再生エネとEV 次世代の「電力革命」にも

 外部電源から車載のバッテリーに充電した電気を使って、電動モーターを動力源として走行するのが電気自動車(EV)である。

 ガソリンや軽油を使わず、枯渇が危ぶまれる石油資源に頼らない車として期待されている。地球温暖化の元凶とされる二酸化炭素(CO2)や、人体に有害な窒素酸化物(NOX)なども排出しない。

 自動車業界で世界的にEV化の流れが加速している背景には、こうした要因がある。それだけではない。EVの普及は、エネルギーの在り方にも大きな影響を及ぼすことが考えられる。動力源となる電気を何からつくるかにより、エネルギー構造そのものを変えるかもしれないからだ。

 水力や太陽光、風力などの再生可能エネルギーを動力源にすれば、自動車の駆動によるCO2排出をゼロにできる可能性もある。
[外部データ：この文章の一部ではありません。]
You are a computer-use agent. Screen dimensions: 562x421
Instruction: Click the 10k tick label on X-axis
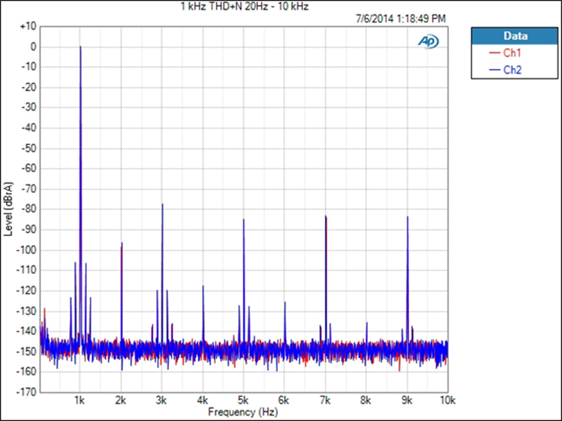(446, 402)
 とりわけエネルギーの大半を海外からの輸入に頼り、中でも石油に過度な依存をする日本にとっては問題解決の好機になり得る。

 純国産エネルギーとなる再生エネ由来の電力をEVに活用すれば自給率が高まり、世界のエネルギー情勢や産油国の政治動向に振り回されなくても済む。

 EVは、次世代電力網の構成要素としても注目されている。

 キーポイントは、車に搭載されている蓄電池だ。文字通り電気を蓄える機能を持つため、余った電力を蓄積して電力不足の急場や災害時に利用できる。

 電力会社からの要請に応じて消費者が需要を制御し、需給バランスを図ることなども可能になる。

 新エネルギー・産業技術総合開発機構(NEDO)は米国ハワイ州マウイ郡で実証実験を行い、風力発電の余剰電力をEVの蓄電池にためて電力需要の多い時間帯に家庭へ電気を供給した。予想以上の成果を上げたという。

 再生エネ発電量の余剰電力をEVの蓄電池で吸収できればコスト削減やエネルギーのリサイクルにもなる。産業界のみならず、政府としても次世代の「電力革命」に備えた長期戦略を練ってほしい。